## [What to do]
A. How many clinicians were interviewed according to the abstract?
B. Please reproduce, word for word, the part of the abstract that opens with the words "RESULTS: Interviews of" and closes with "following the formative evaluation.".

## [Extract provided]
Using formative evaluation to improve uptake of a web-based tool to support antimicrobial stewardship.
J Clin Pharm Ther. 2013 Aug 29;
Authors: Zaidi ST, Thursky KA
WHAT IS KNOWN AND OBJECTIVE: Web-based decision support tools have rationalized prescribing of antimicrobials in healthcare settings. Clinicians' acceptance of decision support tools is one of the important factors that determine successful implementation of such tools. This study evaluated the impact of a formative evaluation on the uptake of a web-based antibiotic computerized decision support system (CDSS) by clinicians at a university teaching hospital.
METHODS: Semi-structured qualitative interviews were conducted with junior and senior doctors and pharmacists. Interviews were transcribed verbatim and reviewed to identify barriers surrounding clinicians' use of the antibiotic CDSS. Recommendations were made to the development team of the studied system regarding system modifications and the implementation strategy. An automated log of the clinicians' use of antibiotic CDSS was generated before and after the formative evaluation.
RESULTS: Interviews of 42 clinicians identified several barriers related to contents and implementation strategy of the antibiotic CDSS. Important differences were observed between senior and junior doctors about various aspects of the antibiotic restriction strategy and applicability of antibiotic CDSS in specialized clinical areas. Recommendations from the formative evaluation study resulted in significant modifications to the contents and implementation strategy of the antibiotic CDSS. A significant increase in uptake of the antibiotic CDSS by clinicians was observed following the formative evaluation.
WHAT IS NEW AND CONCLUSION: The formative evaluation approach during the implementation period of the studied antibiotic CDSS increased clinicians' uptake of the system. Formative evaluation may be recommended as a routine strategy to implement future CDSS and related clinical computing applications in hospital settings.

## [Available data]

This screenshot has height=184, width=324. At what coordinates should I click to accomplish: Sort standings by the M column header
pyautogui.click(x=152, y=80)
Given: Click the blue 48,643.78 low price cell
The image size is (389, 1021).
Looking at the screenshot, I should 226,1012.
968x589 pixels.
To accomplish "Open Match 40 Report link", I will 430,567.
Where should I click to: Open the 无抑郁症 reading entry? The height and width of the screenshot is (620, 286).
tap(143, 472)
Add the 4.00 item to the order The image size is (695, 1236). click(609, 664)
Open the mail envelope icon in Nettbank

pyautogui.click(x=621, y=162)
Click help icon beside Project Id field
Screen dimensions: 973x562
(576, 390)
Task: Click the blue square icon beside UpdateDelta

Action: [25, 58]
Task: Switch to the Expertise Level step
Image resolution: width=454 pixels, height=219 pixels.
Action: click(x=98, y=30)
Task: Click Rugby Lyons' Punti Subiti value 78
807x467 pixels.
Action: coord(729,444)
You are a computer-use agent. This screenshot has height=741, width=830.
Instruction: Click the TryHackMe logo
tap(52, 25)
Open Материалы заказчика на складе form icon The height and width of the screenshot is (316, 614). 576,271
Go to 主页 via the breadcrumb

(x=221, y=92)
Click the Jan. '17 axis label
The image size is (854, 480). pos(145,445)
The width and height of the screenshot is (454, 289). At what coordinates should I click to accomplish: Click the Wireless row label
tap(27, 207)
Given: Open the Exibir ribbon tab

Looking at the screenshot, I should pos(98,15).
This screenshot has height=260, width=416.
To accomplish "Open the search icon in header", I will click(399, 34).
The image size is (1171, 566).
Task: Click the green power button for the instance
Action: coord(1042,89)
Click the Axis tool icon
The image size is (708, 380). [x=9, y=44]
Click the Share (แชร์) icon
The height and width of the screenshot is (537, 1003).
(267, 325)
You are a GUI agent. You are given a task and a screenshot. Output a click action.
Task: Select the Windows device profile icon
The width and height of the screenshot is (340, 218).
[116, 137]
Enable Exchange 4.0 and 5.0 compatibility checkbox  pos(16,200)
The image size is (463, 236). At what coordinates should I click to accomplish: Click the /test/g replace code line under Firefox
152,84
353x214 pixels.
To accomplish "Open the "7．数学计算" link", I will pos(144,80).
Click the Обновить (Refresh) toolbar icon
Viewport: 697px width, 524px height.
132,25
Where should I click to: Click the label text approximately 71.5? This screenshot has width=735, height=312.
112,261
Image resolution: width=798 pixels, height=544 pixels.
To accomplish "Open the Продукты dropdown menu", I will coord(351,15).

## [Written responses]
A. 42

B.
RESULTS: Interviews of 42 clinicians identified several barriers related to contents and implementation strategy of the antibiotic CDSS. Important differences were observed between senior and junior doctors about various aspects of the antibiotic restriction strategy and applicability of antibiotic CDSS in specialized clinical areas. Recommendations from the formative evaluation study resulted in significant modifications to the contents and implementation strategy of the antibiotic CDSS. A significant increase in uptake of the antibiotic CDSS by clinicians was observed following the formative evaluation.